In 2021 and 2022, the WPD received national attention for its lack of action in handling racism and extremism on the force. Department managers failed to appropriately discipline Wichita Police Department members who exchanged racist, sexist and homophobic texts and images. A city report stated the police force mismanaged investigation of the incidents. A committee appointed by Wichita City Manager Robert Layton said the department must "crack down on biased police officers, poor leadership, botched investigations and poor oversight."

Also in 2021, Chief Lemuel Moore received national attention for disciplining members of the department who had sent extremist and racist messages. Moore has criticized an investigation under his predecessor, Gordon Ramsay, that cleared most of the officers of any wrongdoing in racist messaging and ordered “non-discipline” coaching and mentoring for some of the most egregious messages. An outside organization will be hired to conduct an investigation into the extent of racism and extremism in the police force.

===List of Chiefs===

- William C. Smith (1871)
- Michael M. Meager (1871–1874)
- William C. Smith (1874–1875)
- Michael M. Meager (1875–1877)
- Richard Cogdell (1877–1878)
- Daniel F. Parks (1878–1879)
- James Cairns (1879–1887)
- Williams W. Haines (1887–1888)
- Lewis Aspey (1889)
- James Cairns (1889–1890)
- Charles E. Burrows (1890–1893)
- Rufus Cone (1893–1895)
- O. Park Massey (1895)
- Charles E. Burrows (1895)
- Frank S. Burt (1895–1897)
- William Campbell (1897–1899)
- Charles M. Jones (1899)
- George T. Cubbon (1899–1902)
- Frank S. Burt (1902–1905)
- George T. Cubbon (1905–1907)
- Bedford Wood (1907–1908)
- Orman C. Emery (1908–1909)
- Frank S. Burt (1909–1910)
- James H. McPherson (1910–1911)
- William Henry Boston (1911)
- Lincoln McKinley (1911)
- S. S. Meanor (1911)
- George T. Cubbon (1911–1913)
- G. C. Kensler (1913–1915)
- O. K. Stewart (1915)
- G. C. Hay (1915–1919)
- Samuel W. Zickefoose (1919–1921)
- Thomas F. Dawkins (1921)
- W. A. Scott (1921–1924)
- T. J. Thompson (1924–1926)
- I. B. Walston (1926–1928)
- O. W. Wilson (1928–1939)
- Leroy E. Bowery (1939–1941)
- Clyde Wilder (1941)
- Thomas H. Jaycox (1941–1946)
- George W. Shepherd (1946–1952)
- Roland Price (1952–1957)
- R. L. Anderson (1957)
- Eugene M. Pond (1957–1968)
- Merrill R. Kirkpatrick (1968–1972)
- Floyd R. Hannon, Jr. (1972–1976)
- Richard E. LaMunyon (1976–1988)
- Kerry D. Crisp (1988–1989)
- Floyd D. Powell (1989)
- Rick Stone (1989–1995)
- William M. Watson (1995–1999)
- John E. Hershberger (1999–2000)
- Norman D. Williams (2000–2014)
- Nelson L. Mosley (2014–2016)
- Gordon Ramsay (2016–2022)
- Lemuel Moore (2022–09/2022)
- Troy Livingston (Interim 09/2022-12/2022)

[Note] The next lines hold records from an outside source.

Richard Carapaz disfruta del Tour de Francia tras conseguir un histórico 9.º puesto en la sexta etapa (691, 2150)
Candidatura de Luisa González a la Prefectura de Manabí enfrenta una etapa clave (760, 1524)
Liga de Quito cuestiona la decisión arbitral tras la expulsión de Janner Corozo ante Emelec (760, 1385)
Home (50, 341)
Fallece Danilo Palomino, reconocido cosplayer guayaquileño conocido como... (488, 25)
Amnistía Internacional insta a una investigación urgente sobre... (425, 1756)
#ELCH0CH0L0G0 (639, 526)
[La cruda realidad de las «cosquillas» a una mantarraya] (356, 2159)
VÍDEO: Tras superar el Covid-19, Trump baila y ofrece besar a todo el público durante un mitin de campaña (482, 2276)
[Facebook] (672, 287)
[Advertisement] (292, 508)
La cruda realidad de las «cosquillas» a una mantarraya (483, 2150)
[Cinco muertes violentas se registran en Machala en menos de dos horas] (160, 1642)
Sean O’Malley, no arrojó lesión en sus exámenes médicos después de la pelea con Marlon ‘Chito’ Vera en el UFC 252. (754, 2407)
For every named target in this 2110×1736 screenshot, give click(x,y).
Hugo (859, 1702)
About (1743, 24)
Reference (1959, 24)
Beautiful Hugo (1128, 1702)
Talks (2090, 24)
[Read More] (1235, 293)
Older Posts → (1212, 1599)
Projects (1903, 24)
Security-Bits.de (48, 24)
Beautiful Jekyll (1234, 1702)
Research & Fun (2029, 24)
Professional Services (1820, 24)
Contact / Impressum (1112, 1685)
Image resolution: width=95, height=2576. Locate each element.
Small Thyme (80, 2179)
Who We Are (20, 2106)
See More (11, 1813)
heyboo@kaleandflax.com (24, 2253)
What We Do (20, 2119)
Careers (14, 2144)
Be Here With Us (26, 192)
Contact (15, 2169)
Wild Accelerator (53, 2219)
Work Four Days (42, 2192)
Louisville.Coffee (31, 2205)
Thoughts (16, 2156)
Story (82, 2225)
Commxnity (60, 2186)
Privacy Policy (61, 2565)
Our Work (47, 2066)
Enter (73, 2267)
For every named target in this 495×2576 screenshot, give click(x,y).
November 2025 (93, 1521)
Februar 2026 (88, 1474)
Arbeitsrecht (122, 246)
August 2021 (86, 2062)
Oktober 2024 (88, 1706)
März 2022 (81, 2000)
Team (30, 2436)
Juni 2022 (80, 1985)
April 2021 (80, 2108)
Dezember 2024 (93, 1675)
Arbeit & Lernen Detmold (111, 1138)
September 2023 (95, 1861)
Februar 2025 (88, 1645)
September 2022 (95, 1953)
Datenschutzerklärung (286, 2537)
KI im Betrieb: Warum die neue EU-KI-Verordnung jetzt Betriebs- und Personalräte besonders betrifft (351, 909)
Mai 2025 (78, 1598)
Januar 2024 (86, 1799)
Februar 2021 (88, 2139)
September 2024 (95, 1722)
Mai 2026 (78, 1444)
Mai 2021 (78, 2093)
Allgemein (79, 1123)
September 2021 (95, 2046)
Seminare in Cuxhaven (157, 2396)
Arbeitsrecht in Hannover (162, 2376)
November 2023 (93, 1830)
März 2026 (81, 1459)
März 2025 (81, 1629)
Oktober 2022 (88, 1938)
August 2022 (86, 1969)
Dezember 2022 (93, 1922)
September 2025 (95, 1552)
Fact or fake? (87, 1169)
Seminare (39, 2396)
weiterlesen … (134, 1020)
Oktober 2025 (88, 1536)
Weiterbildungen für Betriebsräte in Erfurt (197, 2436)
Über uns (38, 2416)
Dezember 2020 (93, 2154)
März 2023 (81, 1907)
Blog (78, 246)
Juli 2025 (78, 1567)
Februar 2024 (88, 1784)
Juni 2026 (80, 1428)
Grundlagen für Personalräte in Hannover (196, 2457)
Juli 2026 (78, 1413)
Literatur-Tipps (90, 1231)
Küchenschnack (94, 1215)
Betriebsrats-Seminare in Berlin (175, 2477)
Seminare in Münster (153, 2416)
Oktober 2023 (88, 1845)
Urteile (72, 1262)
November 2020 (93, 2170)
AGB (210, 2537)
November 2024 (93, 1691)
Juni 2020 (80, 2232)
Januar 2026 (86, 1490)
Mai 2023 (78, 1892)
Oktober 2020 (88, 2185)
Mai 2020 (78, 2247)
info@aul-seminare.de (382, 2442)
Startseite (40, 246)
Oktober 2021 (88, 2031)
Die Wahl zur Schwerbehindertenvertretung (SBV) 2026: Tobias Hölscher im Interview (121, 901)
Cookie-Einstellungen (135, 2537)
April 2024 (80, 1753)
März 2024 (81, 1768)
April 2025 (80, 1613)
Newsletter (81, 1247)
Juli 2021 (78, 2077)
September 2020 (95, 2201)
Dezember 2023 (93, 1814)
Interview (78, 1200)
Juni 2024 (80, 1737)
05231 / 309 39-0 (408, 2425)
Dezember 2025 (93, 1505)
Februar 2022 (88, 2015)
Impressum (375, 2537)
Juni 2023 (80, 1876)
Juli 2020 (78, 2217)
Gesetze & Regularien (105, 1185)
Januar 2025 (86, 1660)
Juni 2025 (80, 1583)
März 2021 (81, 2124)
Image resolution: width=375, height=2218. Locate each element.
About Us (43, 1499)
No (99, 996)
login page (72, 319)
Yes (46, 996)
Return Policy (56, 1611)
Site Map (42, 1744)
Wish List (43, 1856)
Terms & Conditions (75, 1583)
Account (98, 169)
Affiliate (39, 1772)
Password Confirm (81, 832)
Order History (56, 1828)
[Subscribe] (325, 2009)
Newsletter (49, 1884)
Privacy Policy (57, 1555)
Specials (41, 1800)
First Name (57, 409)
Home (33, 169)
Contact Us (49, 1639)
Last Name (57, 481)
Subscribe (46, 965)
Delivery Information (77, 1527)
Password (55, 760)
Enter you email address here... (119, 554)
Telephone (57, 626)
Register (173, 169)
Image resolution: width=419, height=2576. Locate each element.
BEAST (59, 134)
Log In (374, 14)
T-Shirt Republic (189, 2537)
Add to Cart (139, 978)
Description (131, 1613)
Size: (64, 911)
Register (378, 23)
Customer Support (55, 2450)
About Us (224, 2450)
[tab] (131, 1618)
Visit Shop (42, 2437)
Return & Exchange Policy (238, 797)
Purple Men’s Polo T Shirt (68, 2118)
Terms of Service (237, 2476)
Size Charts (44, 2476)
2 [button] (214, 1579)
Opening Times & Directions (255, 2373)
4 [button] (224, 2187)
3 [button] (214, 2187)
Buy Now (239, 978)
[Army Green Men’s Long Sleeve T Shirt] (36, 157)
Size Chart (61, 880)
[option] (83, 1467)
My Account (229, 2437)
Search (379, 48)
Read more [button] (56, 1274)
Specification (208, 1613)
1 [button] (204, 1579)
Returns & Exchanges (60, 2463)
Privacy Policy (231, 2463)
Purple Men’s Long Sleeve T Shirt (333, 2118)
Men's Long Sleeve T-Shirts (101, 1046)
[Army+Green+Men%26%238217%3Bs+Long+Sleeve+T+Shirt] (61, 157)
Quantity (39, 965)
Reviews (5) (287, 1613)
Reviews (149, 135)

- Joseph "Joe" Sullivan (11/2022-Present)

==Demographics==
As of 2000, the WPD had the following demographic profile:
- Male: 89%
- Female: 11%
- White: 82%
- African-American/Black: 9%
- Hispanic: 5%
- Other: 3%

==Awards==
In 1991, Chief Rick Stone was named "Law Enforcement Officer of the Year" by the United States Marshals Service.

In 1996 the Wichita Police Department received the Webber Seavey Excellence in Law Enforcement Award for the South Central Prostitution Project.

In 2003, the International Association of Chiefs of Police awarded the department the "Webber Seavey Excellence in Law Enforcement Award" for a project addressing violent crime in the Planeview neighborhood of Wichita.

Also in 2003, the Boy Scouts of America gave the department the "Whitney Young Jr Community Service Award" for their support of Camp Awareness, a local four-day camp for boys between the ages of 7 and 10.